Hot-desking remains an important strategy for businesses across the globe. Sitting down at a different desk each day (or perhaps several times a day) might reduce an employer's costs by up to 30%, but it also brings some particular security risks.
The reality is that hot-desking presents a risk of data loss in companies with multiple sites or shared premises. Once hot-desking is implemented, data security suddenly demands greater attention.
Start with the basics. Are office doors kept open during the day? While centralised organisations use passcards for access, this is less common for distributed working, especially if contractors are used regularly or local "hubs" are used by team members as pseudo offices. Discouraging this sort of practice is advisable, because the security risks are considerable and beyond the reach of a security administrator.
A centrally administered passcard system across all sites should at least offer the means to trace an intruder, if not prevent their entry. Until such a system is introduced, ensure that doors are locked or secured when not in use.
Employees need to appreciate the importance of locking their computer, whether crossing the office to the printer or attending meetings. For those working on sensitive projects and documents, the use of privacy screens is recommended. With the monitor's viewing angle reduced, only the person sat at the computer can see the display.
As important as hot-desking might be, certain staff may require a static, regular desk or even office. If sensitive data is handled regularly, then at the very least a security-focused hot-desking strategy is advised.
Offer employees training to underline the importance of locking computers and maintaining a secure password.
Read more about hot-desking
- Hot-desking and BYOD are two of the hottest trends that are driving innovation forward.
- With the help of hot-desking and other virtualisation technologies, Basildon Council was able to centralise its security administration.
- Life assurance company Standard Life is using VMware to support hot-desking in the IT department.
Hot-desking in an environment with cross-departmental integration and the presence of part-time contractors is an active security issue; enabling staff to work dynamically at external hubs and spaces is a security nightmare.
Agreement to distributed working patterns requires a secure wireless network (or a strong 4G mobile internet signal), otherwise you will need to dedicate resources to set up a VPN, especially if cloud or network storage is required. Sending documents to public printers should be ruled out.

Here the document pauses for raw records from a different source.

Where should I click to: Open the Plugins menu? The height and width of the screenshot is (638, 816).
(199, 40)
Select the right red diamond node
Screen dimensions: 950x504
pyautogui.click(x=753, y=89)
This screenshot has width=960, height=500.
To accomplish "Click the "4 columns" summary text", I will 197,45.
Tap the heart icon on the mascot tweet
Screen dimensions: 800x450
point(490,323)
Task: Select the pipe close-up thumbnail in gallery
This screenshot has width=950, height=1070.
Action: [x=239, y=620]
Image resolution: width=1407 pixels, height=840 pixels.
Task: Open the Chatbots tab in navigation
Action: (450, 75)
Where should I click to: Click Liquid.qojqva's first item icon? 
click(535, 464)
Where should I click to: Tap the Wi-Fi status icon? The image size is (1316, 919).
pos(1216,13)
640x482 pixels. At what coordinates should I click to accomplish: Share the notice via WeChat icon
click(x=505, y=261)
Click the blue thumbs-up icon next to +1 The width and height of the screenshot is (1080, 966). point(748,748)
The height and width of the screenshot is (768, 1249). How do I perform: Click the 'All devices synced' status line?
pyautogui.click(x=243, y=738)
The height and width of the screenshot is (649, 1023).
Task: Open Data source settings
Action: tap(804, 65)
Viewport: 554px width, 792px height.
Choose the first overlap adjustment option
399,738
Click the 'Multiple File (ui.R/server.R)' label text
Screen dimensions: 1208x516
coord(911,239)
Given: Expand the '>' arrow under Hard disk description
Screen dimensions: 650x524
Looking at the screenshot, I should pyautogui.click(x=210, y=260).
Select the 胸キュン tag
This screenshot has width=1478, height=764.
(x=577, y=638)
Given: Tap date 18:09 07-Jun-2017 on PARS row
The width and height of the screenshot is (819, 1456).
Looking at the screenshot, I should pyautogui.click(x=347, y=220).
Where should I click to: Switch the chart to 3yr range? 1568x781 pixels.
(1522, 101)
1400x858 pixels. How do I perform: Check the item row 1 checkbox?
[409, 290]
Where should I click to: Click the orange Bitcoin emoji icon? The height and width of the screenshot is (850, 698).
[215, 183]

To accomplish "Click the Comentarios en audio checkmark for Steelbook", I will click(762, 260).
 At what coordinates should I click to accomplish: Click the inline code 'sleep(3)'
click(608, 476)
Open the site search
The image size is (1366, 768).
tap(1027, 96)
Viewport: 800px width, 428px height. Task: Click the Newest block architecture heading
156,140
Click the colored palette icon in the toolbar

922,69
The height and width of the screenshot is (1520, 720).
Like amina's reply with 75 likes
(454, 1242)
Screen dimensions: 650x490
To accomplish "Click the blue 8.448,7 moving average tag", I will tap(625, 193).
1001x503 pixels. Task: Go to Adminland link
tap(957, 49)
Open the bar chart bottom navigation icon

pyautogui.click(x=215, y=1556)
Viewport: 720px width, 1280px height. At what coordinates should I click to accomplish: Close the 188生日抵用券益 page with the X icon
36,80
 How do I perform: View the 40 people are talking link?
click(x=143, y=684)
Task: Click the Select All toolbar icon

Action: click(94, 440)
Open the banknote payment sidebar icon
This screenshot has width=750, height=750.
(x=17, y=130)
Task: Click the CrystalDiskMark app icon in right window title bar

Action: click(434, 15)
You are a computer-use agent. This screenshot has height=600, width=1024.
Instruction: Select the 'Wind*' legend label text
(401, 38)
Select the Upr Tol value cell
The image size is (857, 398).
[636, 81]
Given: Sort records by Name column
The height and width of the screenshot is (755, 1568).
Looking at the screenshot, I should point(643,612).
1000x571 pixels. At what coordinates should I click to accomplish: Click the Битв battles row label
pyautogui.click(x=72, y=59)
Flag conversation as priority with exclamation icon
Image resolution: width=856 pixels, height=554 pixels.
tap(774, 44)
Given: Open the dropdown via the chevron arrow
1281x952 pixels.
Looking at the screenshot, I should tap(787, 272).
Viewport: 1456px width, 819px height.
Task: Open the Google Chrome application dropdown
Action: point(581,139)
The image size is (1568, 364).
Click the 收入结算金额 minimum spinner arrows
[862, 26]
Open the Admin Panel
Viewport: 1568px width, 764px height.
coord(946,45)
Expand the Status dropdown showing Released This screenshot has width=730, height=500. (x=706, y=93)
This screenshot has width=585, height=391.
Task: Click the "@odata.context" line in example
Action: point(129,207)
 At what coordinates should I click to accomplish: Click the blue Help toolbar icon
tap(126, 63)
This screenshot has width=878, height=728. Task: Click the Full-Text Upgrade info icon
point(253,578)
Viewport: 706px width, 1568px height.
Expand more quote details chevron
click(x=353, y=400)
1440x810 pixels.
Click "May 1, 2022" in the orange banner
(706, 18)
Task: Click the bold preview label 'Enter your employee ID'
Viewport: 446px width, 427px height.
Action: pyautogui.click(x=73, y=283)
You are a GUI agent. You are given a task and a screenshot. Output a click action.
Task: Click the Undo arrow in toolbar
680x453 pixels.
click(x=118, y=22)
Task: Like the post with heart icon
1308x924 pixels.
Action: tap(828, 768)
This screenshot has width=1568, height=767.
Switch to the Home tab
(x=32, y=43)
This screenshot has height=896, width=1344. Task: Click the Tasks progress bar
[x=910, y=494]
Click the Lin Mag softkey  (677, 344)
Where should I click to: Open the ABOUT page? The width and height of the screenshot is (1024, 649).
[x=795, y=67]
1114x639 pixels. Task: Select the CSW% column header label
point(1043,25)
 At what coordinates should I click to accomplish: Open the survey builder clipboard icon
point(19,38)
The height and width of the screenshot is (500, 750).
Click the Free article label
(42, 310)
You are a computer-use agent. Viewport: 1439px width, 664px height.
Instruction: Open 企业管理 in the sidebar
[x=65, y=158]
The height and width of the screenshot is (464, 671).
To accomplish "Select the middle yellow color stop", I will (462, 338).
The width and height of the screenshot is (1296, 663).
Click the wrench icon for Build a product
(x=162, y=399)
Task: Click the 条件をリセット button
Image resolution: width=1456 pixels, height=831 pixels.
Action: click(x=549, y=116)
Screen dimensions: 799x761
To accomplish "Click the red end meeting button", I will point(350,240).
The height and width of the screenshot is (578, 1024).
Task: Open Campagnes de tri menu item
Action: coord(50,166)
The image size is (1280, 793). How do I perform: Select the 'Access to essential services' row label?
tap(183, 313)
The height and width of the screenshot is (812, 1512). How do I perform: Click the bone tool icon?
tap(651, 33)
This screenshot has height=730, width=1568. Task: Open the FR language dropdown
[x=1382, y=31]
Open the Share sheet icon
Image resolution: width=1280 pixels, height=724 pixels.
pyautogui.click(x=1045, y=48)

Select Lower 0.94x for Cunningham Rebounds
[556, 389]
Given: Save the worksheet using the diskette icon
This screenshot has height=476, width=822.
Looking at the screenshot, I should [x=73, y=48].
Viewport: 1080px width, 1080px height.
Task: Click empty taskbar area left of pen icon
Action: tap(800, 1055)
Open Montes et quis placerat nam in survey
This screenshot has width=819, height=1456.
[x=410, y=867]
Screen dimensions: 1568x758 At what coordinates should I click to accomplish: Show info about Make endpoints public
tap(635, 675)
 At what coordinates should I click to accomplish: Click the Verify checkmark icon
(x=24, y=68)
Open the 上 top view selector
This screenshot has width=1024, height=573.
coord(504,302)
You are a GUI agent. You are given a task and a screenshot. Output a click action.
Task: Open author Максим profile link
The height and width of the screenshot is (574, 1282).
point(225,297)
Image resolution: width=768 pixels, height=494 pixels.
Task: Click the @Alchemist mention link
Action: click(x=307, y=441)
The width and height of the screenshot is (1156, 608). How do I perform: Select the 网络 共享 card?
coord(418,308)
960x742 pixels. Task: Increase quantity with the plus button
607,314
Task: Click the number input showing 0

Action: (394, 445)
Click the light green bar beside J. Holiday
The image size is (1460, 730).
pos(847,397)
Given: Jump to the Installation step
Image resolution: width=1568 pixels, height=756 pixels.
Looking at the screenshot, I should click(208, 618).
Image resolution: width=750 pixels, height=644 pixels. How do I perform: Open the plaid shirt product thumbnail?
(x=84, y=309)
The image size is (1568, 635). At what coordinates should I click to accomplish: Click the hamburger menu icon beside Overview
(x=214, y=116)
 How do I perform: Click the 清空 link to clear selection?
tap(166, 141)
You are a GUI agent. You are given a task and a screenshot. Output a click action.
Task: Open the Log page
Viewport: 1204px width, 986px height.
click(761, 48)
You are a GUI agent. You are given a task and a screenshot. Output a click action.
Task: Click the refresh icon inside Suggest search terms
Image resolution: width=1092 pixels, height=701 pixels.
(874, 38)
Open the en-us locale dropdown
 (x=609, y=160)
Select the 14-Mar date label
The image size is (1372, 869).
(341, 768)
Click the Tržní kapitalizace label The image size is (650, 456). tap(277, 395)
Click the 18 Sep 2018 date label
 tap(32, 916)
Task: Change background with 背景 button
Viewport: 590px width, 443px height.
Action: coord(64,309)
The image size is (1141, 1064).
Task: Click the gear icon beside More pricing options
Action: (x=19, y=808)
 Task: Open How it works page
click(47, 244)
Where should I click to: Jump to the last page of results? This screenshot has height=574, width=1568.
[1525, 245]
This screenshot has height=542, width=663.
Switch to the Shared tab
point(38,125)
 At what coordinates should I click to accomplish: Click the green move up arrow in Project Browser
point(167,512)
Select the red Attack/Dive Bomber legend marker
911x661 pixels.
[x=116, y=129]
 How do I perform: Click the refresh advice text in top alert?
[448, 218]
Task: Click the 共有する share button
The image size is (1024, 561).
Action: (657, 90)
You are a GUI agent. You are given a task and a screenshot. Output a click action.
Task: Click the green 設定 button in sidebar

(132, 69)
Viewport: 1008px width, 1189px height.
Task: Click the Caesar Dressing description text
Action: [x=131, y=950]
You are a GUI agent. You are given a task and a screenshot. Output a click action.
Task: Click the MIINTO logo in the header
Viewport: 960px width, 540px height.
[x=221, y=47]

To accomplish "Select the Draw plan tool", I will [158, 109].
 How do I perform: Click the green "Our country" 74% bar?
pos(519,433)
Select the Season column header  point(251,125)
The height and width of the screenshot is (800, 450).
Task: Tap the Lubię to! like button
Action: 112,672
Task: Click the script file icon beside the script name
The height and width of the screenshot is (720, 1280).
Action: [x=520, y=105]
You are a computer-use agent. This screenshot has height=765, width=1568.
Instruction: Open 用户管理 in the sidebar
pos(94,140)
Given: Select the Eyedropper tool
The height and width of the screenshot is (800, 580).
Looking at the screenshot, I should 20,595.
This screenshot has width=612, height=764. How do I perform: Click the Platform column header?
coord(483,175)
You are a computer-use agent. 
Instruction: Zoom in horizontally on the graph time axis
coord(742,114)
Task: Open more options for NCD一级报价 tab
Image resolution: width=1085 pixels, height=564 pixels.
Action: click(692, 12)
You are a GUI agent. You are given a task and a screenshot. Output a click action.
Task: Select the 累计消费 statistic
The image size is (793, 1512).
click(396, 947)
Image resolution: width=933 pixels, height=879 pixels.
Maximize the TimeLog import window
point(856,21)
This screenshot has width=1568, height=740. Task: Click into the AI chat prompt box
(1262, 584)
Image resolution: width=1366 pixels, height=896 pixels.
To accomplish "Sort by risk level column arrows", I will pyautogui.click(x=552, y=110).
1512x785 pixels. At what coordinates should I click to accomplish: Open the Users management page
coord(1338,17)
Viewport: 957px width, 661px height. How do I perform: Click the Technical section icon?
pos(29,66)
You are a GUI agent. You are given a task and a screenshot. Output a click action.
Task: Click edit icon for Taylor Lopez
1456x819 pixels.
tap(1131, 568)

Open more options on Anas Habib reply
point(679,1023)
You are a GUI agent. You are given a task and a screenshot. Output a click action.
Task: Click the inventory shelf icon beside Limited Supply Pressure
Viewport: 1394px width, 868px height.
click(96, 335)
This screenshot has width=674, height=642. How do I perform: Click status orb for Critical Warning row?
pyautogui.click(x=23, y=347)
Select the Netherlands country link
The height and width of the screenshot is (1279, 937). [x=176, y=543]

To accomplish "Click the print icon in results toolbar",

Recommend resources for VPN management and ban printing to unapproved devices by restricting the ability to add new hardware.
The risks and benefits of USB flash sticks and SD cards have been widely discussed. Sophisticated industrial malware can be hidden on these devices and, worse still, they are easily misplaced or stolen.
Consider USB flash sticks as hardware assets, managed in the same way as other hardware. Maintain secure partitions and distribute only to staff whose role requires data to be transported on portable, physical storage.
Laptops, smartphones and tablets can walk. In a hot-desking environment, secure lockers are a good way to keep these devices safe, accessible only to the keyholder. There may be reasons to leave a laptop on a desk at short notice, so it makes sense to provide a secure space.
Printers and monitors should be secured to deter potential thieves.
If your organisation demands hot-desking and you are concerned about its impact, use these tips to apply a more rigorous approach to data security.